The RF Front-End of a phased array sensor system is generally realised by a number of multi-chip modules (up to several thousands), which typically contain bare semiconductor dies and other electrical components mounted on a ceramic substrate. The substrate is mounted inside a hermetic enclosure including sealed glass feedthroughs. This conventional technique is an extension of the well-established hybrid microcircuits technology. The major drawback of the hybrid technology is the separate manufacturing and assembling of semiconductor dies, carriers, substrates, packages and interconnects. Because so many different materials have to be put together, their mechanical and electrical characteristics have to be matched, the manufacturing and assembly processes are different and the whole module production becomes very costly, low yielding and slow. To overcome these problems new comprehensive technologies have to be developed.

Isolating ceramic materials can be thermally matched to the semiconductors, have low dielectric losses, offer multi-layer structures and embedded passive components, can form a hermetic enclosure with integrated interconnects and could be manufactured in volume within a single process.

An excellent thermal conductivity is crucial for radar modules, especially for phased array radars where the modules are packed very densely and several kilowatts of heat have to be removed. Some ceramic materials are inherently good thermal conductors (e.g. AlN) while others have to be sintered to a thick metal conductor (e.g. LTCC on metal).

The proposed research work covers the evaluation and incremental development of the two most promising technologies (AlN and LTCC on metal) and will extend to the development of a multi-chip module prototype, which is compatible with manufacture on a high volume industrial assembly line.

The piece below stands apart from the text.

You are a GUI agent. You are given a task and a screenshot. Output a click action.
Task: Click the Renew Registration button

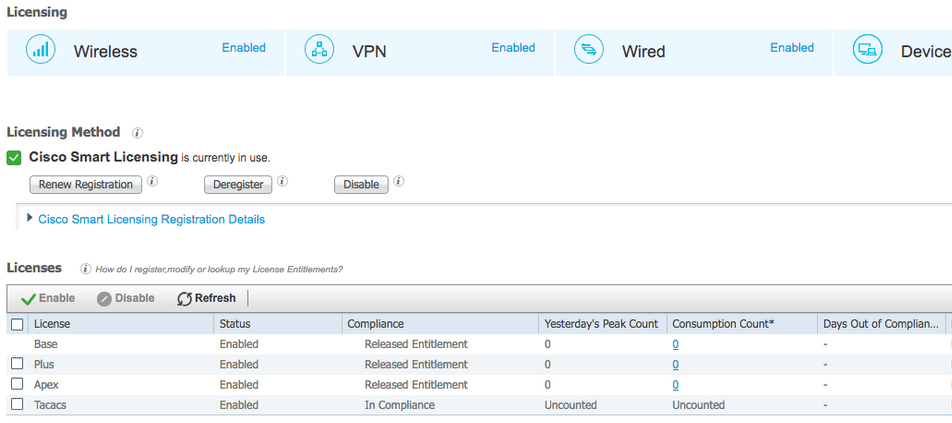tap(86, 184)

Insulating ceramic technologies offer a significant size and mass reduction of the multi-chip modules, whilst maintaining the performance compared to traditional packaging technologies. In addition these technologies are compatible with automated, high volume production lines that provide high yield, excellent repeatability and run at low cost.

Every remote sensing application with an RF front-end will benefit from cost savings, miniaturisation and mass reduction. This is especially true of phased array radars that need thousands of transmit and receive modules (TRMs) with minimum variation between which must rely on volume production processes with good repeatability. Some of the more sophisticated radar systems would not be affordable at all without an advanced ceramic packaging technology.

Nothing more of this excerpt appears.